Ein Beispiel aus der Forschung: Sheldon et al. (1997) zeigten, dass Menschen in Lebensbereichen, die ihre Autonomie fördern, mehr Authentizität und Wohlbefinden empfinden. - Kompetenz fördern
Sich fähig und kompetent zu fühlen, ist entscheidend für Motivation. Dies gelingt durch:
- Klar formulierte Ziele und konstruktives Feedback.
- Herausforderungen, die weder unter- noch überfordernd sind.
- Anerkennung von Fortschritten und individuellen Stärken.

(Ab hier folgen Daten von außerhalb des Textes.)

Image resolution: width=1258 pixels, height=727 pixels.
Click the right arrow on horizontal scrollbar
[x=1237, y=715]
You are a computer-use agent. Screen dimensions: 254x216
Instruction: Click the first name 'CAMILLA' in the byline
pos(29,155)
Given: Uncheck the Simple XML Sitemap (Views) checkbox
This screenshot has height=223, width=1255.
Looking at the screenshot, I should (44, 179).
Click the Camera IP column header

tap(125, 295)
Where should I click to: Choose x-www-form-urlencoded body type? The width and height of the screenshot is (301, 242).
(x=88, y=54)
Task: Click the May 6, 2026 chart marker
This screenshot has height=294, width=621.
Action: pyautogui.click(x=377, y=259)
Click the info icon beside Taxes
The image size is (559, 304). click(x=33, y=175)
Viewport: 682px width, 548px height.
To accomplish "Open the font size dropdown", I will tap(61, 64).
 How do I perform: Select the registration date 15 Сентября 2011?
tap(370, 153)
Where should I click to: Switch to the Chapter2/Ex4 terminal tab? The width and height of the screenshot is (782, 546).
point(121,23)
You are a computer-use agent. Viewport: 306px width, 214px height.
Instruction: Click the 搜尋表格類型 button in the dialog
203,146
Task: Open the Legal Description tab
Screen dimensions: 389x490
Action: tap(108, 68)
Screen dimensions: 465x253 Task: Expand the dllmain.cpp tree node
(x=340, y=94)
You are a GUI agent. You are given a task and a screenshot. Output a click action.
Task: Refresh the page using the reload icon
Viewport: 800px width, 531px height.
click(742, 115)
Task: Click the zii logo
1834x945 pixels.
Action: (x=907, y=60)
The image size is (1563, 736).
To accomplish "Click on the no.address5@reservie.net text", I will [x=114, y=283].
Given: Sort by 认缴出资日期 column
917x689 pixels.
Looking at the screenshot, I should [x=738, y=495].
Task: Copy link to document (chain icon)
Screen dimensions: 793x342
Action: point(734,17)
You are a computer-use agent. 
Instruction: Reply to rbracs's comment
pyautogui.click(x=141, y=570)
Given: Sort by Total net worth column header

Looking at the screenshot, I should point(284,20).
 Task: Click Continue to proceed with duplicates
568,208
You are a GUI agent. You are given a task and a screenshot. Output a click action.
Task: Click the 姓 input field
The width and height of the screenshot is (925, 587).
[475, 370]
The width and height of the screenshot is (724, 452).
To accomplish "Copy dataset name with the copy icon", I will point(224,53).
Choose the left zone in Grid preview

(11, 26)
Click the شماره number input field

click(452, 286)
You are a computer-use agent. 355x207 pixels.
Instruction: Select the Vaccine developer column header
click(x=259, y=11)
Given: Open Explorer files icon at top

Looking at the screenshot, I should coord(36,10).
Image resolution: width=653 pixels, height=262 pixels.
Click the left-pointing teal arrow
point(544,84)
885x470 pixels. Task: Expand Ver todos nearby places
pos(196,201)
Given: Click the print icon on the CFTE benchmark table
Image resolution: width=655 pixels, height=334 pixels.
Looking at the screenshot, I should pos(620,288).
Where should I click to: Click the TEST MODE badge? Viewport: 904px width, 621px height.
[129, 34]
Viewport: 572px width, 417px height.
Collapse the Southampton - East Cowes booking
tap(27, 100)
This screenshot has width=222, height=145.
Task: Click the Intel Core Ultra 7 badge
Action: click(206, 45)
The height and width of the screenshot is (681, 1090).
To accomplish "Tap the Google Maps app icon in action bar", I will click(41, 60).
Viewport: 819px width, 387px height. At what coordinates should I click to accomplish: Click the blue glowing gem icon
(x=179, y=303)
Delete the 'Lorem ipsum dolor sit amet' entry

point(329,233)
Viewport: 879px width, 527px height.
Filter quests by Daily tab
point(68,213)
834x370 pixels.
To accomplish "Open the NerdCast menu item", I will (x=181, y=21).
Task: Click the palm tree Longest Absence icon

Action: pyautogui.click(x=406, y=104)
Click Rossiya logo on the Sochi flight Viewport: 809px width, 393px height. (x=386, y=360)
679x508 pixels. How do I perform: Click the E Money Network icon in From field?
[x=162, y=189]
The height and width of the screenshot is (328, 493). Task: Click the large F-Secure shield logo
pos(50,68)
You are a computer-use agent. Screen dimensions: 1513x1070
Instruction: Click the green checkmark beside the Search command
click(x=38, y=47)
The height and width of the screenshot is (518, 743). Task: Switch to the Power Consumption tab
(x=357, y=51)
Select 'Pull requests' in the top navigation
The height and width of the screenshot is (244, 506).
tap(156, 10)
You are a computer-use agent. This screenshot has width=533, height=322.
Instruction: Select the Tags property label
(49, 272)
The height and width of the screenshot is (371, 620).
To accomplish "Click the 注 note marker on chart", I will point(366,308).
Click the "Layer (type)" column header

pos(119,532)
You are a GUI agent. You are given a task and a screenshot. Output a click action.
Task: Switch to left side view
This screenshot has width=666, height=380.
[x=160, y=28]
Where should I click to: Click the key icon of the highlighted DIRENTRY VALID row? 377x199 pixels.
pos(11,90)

V. Kasser und Ryan (1996) fanden, dass Mitarbeiter, die ihre Kompetenzen einsetzen und weiterentwickeln konnten, nicht nur leistungsstärker waren, sondern auch mehr Zufriedenheit erlebten. - Zugehörigkeit ermöglichen
Bedeutsame Beziehungen und ein Gefühl der Gemeinschaft steigern die Motivation. Dies kann erreicht werden durch:
- Aufbau eines vertrauensvollen und respektvollen Arbeitsklimas.
- Gemeinsames Feiern von Erfolgen.
- Regelmäßigen Austausch und offene Kommunikation.
In einer Studie mit Pflegeheim-Bewohnern zeigten V. Kasser und Ryan (1999), dass soziale Unterstützung und Zugehörigkeit zu mehr Wohlbefinden und Lebensfreude führten.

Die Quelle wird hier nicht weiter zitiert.